Au cours du trajet, une défaillance du système d’isolement sanitaire utilisé pour maintenir les patients dans une “bulle de confinement” a été signalée par l’équipage. Face à cette panne technique, les pilotes ont sollicité une autorisation d’atterrissage d’urgence à Marrakech afin d’effectuer les réparations nécessaires et de sécuriser le transport médical.
Les autorités marocaines n’ont finalement pas donné leur feu vert pour cette escale. L’appareil a donc été dérouté vers l’aéroport de Gran Canaria, considéré comme l’option la plus proche capable de gérer simultanément l’urgence technique et les exigences sanitaires liées au transport de patients potentiellement porteurs du virus.
La délégation du gouvernement espagnol aux Canaries a confirmé que l’atterrissage avait été autorisé sous protocole strict.

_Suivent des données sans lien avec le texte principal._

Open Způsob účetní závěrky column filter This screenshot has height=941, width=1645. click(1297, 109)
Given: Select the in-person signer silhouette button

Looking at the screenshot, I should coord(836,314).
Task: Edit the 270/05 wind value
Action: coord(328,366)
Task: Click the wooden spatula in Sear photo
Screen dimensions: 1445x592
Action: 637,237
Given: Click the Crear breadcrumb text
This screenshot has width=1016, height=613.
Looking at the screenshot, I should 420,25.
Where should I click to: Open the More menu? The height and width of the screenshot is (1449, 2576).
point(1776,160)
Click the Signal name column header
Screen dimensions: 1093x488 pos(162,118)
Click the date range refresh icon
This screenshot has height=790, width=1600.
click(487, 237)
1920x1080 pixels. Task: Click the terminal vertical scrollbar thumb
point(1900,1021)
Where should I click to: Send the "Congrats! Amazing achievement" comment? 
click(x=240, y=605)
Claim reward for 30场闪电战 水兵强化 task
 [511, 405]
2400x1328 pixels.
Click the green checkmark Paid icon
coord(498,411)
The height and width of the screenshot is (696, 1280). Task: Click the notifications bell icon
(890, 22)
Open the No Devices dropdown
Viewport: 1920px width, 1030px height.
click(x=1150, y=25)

Aucun passager n’a été autorisé à monter ou descendre de l’avion durant l’escale technique, afin d’éviter tout risque de contact ou de contamination.
Les données de suivi aérien indiquaient dans un premier temps que le vol devait reprendre sa route vers Amsterdam après les réparations. Le plan de vol a ensuite été ajusté avec la possibilité d’une escale supplémentaire à Malaga avant l’arrivée finale aux Pays-Bas.
Le hantavirus reste une maladie rare mais étroitement surveillée par les autorités sanitaires internationales. Le virus est généralement transmis par des rongeurs infectés, notamment via l’inhalation de particules contaminées présentes dans l’air. Certaines formes peuvent provoquer de graves complications respiratoires ou rénales. À ce jour, aucun vaccin ni traitement spécifique n’est disponible, ce qui explique le niveau élevé de précaution entourant ce type de transport médical.
L’incident intervient dans un contexte de vigilance sanitaire renforcée autour des liaisons maritimes et aériennes internationales, alors que plusieurs pays appliquent des protocoles stricts face aux risques de propagation de maladies infectieuses rares.